Considérant qu'il résulte de ce qui a été dit plus haut qu'en retirant l'enregistrement de la candidature du requérant aux élections des juges du tribunal mixte de commerce au lieu de saisir le tribunal d'instance, juge de l'élection, d'une demande en déclaration d'inéligibilité, le préfet a commis une faute susceptible d'engager la responsabilité de l'État ; que, toutefois, le requérant qui, à la date de l'élection, se trouvait frappé de la peine d'interdiction des droits civiques, civils et de famille, prévue à l'article 131-26 du Code pénal, prononcée pour une durée de deux ans par un jugement du 8 juin 2001 du tribunal correctionnel de Saint-Denis-de-la-Réunion assorti sur ce point de l'exécution provisoire, ne saurait prétendre que le retrait de l'enregistrement de sa candidature, quelle que soit d'ailleurs la date à laquelle celui-ci lui a été notifié, l'a privé d'une chance sérieuse d'être réélu au tribunal mixte de commerce, ni que ce retrait lui a occasionné un préjudice moral du fait de la publicité qui lui aurait été donnée par la presse ; qu'il suit de là que M. A n'est pas fondé à soutenir que c'est à tort que, par le jugement attaqué, le tribunal administratif de Saint-Denis-de-la-Réunion a rejeté ses conclusions aux fins d'indemnisation ; qu'il y a lieu, par voie de conséquence, de rejeter ses conclusionsA tendant au bénéfice des dispositions de l'article L. 761-1 du code de justice administrative ;

D E C I D E :

--------------

Article 1 : L'arrêt du 12 novembre 2003 de la cour administrative d'appel de Bordeaux est annulé en tant qu'il statue sur la demande de réparation.

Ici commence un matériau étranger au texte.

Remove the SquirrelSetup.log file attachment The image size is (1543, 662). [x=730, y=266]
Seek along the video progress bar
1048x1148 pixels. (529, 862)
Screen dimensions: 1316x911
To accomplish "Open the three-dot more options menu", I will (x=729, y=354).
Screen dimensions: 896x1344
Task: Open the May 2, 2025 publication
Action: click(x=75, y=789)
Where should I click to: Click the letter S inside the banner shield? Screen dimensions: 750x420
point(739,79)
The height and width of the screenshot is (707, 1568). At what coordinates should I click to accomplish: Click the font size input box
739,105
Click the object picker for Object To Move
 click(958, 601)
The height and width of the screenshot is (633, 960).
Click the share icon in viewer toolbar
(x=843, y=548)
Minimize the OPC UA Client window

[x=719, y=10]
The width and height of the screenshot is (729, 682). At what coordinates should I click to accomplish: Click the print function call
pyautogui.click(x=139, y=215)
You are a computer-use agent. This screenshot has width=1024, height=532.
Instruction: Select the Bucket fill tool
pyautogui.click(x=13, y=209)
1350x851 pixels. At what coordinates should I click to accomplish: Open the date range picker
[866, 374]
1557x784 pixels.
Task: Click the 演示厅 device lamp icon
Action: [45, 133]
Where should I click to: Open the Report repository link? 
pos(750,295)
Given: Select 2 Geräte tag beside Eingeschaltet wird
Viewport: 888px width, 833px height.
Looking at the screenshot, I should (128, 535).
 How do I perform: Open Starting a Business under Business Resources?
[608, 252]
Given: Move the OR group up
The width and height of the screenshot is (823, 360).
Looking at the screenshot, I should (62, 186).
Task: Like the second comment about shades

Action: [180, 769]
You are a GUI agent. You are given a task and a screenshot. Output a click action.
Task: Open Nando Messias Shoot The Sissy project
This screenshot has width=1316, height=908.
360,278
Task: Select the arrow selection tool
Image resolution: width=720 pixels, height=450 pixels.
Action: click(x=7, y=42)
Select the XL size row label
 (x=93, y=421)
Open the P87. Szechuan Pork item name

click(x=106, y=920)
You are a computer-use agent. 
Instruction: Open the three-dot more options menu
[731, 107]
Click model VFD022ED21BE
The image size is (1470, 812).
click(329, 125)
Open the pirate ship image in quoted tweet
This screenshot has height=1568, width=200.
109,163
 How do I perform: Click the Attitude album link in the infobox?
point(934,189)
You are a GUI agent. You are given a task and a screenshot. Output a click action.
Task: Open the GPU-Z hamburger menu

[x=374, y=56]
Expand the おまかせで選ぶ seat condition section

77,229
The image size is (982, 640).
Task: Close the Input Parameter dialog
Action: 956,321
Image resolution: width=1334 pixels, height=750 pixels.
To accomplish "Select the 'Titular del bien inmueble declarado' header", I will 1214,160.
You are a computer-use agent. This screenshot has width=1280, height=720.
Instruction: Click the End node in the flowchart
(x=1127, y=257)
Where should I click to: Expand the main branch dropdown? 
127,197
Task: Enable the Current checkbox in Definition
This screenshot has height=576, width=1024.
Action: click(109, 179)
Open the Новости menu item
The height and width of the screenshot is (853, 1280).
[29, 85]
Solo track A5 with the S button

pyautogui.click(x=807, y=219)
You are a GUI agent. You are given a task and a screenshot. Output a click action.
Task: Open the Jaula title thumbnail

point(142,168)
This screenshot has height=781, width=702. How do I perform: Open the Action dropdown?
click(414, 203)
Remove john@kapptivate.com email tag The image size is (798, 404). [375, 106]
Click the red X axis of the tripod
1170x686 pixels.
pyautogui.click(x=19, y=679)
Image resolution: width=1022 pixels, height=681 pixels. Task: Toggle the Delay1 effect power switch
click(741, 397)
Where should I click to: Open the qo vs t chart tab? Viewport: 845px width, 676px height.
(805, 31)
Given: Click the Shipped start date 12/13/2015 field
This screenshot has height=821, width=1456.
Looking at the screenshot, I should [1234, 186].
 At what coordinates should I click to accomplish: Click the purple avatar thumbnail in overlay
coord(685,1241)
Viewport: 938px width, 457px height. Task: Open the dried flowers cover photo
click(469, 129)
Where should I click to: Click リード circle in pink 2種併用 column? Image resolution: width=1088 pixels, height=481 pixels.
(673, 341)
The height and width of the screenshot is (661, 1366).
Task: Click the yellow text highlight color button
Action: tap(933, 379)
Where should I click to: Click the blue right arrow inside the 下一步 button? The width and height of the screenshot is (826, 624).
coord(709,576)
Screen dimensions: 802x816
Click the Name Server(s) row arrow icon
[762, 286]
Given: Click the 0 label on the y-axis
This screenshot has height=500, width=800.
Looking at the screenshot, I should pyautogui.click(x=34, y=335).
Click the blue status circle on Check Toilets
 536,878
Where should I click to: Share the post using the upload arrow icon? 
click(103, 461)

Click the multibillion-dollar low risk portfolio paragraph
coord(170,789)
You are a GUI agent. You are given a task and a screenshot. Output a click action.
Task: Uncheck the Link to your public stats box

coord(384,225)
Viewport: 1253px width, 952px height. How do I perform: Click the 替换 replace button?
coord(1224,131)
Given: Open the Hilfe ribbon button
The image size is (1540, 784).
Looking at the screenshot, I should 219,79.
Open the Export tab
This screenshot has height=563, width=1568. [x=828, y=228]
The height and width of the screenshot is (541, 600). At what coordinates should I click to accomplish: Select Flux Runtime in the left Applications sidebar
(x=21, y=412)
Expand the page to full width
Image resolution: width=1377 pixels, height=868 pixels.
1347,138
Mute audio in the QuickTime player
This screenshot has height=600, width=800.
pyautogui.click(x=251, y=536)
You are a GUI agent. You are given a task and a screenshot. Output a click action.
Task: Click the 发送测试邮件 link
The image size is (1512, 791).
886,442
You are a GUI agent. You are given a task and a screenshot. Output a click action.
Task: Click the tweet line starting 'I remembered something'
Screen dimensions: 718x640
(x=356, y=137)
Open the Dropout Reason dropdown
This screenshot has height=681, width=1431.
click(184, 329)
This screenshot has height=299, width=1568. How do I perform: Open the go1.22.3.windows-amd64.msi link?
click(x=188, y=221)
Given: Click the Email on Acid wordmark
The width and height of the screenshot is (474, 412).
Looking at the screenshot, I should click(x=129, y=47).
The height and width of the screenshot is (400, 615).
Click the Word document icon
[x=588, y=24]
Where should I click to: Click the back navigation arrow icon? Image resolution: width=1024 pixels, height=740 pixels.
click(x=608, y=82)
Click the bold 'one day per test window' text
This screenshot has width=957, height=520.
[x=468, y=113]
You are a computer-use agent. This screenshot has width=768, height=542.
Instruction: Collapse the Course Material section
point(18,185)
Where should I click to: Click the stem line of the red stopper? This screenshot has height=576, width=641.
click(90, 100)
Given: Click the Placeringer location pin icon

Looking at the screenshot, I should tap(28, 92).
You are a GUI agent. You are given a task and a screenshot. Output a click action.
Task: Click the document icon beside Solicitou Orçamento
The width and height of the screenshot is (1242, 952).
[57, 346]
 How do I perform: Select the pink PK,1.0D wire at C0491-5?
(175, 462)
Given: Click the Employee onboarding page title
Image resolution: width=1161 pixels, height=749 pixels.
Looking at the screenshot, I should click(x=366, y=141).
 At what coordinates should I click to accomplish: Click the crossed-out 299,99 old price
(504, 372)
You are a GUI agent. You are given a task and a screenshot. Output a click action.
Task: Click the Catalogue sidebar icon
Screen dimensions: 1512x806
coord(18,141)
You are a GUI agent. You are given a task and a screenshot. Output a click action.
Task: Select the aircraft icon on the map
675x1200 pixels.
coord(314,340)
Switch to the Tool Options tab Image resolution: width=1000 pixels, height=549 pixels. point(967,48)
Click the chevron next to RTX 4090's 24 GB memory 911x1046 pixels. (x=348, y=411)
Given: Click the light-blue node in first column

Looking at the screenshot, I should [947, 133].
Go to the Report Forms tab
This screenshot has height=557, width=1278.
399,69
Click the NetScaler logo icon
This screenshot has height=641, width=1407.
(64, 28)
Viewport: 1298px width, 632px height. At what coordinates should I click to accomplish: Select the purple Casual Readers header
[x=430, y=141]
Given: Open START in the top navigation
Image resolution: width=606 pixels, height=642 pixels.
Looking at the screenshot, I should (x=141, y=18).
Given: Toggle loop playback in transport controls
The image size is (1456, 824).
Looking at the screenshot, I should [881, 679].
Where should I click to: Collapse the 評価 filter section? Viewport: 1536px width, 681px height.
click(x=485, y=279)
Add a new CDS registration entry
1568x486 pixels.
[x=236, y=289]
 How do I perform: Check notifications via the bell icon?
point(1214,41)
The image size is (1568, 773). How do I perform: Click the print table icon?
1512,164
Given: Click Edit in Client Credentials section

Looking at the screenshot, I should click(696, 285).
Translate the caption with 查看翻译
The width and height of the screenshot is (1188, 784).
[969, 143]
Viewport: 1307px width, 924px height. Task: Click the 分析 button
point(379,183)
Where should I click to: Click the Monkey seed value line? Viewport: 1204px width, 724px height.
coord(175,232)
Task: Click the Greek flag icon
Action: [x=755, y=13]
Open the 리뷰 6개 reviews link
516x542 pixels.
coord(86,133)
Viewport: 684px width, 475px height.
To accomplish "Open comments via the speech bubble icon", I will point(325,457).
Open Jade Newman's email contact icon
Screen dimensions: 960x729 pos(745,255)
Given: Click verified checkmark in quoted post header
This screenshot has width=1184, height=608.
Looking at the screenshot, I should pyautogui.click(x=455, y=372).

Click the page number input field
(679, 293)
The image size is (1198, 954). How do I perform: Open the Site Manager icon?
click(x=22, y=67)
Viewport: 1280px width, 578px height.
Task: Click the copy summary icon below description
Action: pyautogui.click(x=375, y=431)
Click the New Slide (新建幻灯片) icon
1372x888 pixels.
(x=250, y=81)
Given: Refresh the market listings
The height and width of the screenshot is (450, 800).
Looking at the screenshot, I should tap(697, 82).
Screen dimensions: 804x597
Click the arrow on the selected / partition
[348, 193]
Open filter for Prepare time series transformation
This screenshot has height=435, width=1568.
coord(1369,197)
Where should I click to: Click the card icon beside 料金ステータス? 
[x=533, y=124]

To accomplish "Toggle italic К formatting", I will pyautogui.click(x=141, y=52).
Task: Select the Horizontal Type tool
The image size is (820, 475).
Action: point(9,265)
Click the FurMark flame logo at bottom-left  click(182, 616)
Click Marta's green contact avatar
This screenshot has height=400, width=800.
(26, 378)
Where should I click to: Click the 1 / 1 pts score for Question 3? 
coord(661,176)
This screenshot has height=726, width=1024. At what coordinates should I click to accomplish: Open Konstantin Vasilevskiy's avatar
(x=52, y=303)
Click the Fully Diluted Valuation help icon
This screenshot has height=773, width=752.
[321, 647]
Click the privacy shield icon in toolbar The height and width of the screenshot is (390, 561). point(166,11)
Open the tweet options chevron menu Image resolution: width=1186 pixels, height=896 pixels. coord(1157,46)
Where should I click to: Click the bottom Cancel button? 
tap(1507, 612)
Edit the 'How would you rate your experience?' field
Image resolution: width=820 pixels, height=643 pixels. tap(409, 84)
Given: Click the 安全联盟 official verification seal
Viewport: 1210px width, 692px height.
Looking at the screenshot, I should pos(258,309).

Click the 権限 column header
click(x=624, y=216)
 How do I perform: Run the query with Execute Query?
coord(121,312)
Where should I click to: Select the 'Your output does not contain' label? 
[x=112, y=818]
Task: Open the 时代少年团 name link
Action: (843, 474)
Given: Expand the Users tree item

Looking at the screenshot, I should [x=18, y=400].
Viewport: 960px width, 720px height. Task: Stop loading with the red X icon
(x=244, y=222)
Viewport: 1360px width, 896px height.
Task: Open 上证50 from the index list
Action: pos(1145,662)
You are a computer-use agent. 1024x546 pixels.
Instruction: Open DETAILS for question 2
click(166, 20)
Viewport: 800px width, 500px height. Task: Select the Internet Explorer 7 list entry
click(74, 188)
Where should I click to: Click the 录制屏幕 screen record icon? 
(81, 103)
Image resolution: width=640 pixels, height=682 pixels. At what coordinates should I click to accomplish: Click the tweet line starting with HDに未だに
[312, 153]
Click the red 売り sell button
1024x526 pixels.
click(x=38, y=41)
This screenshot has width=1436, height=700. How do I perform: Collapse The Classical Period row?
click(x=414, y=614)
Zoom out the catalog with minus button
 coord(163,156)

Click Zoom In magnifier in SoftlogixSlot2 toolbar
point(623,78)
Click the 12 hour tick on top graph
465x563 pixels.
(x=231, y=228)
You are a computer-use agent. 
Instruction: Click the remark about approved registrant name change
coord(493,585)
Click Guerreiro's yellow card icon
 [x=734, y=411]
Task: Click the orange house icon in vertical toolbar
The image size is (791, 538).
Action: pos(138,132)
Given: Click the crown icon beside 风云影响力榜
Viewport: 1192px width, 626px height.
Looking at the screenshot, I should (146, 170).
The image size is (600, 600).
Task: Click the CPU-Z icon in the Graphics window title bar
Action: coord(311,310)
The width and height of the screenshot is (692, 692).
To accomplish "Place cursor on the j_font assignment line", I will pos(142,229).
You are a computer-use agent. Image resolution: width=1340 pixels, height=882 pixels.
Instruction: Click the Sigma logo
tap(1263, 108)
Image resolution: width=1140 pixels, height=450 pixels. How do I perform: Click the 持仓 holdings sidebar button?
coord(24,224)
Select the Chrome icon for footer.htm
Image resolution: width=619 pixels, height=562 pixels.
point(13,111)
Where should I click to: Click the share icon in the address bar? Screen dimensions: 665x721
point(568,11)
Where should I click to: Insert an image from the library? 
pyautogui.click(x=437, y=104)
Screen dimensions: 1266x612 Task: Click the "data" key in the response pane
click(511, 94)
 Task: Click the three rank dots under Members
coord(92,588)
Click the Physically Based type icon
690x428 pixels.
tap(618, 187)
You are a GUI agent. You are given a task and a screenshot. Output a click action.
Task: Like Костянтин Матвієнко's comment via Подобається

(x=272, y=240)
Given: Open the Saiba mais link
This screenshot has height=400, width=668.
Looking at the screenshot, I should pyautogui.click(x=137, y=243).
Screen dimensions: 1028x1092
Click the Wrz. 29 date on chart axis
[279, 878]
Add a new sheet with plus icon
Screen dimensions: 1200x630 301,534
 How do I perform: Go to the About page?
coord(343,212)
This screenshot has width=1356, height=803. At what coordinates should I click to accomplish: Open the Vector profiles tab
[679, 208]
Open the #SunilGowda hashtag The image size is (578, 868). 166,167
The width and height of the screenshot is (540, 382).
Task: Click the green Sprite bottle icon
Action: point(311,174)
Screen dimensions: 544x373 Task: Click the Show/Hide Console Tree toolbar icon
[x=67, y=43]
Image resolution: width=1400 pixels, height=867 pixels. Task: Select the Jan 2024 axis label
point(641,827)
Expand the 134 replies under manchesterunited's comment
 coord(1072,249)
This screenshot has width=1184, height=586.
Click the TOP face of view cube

Article 2 : Les conclusions indemnitaires présentées par M. A devant la cour administrative d'appel de Bordeaux, ainsi que le surplus de ses conclusions devant le Conseil d'État, sont rejetées.

Article 3 : La présente décision sera notifiée à M. Bernard A, au ministre d'Etat, ministre de l'intérieur et de l'aménagement du territoire, au garde des sceaux, ministre de la justice et au ministre de l'outre-mer.


Type d'affaire : Administrative
Type de recours : Excès de pouvoir

Analyses

COMPÉTENCE - RÉPARTITION DES COMPÉTENCES ENTRE LES DEUX ORDRES DE JURIDICTION - COMPÉTENCE DÉTERMINÉE PAR UN CRITÈRE JURISPRUDENTIEL - PROBLÈMES PARTICULIERS POSÉS PAR CERTAINES CATÉGORIES DE SERVICES PUBLICS - SERVICE PUBLIC JUDICIAIRE - FONCTIONNEMENT - ELECTIONS AUX TRIBUNAUX DE COMMERCE - DÉCISIONS ADMINISTRATIVES RELATIVES À L'ENREGISTREMENT - AU REFUS OU AU RETRAIT D'ENREGISTREMENT DES DÉCLARATIONS DE CANDIDATURES - A) ACTES NON DÉTACHABLES DE L'ÉLECTION - CONSÉQUENCE - COMPÉTENCE DU JUGE JUDICIAIRE - JUGE DE L'ÉLECTION - B) ACTION EN RESPONSABILITÉ TENDANT À RÉPARER LE PRÉJUDICE CAUSÉ PAR UN REFUS ILLÉGAL D'ENREGISTREMENT DE CANDIDATURE - COMPÉTENCE DU JUGE ADMINISTRATIF (SOL - IMPL - ).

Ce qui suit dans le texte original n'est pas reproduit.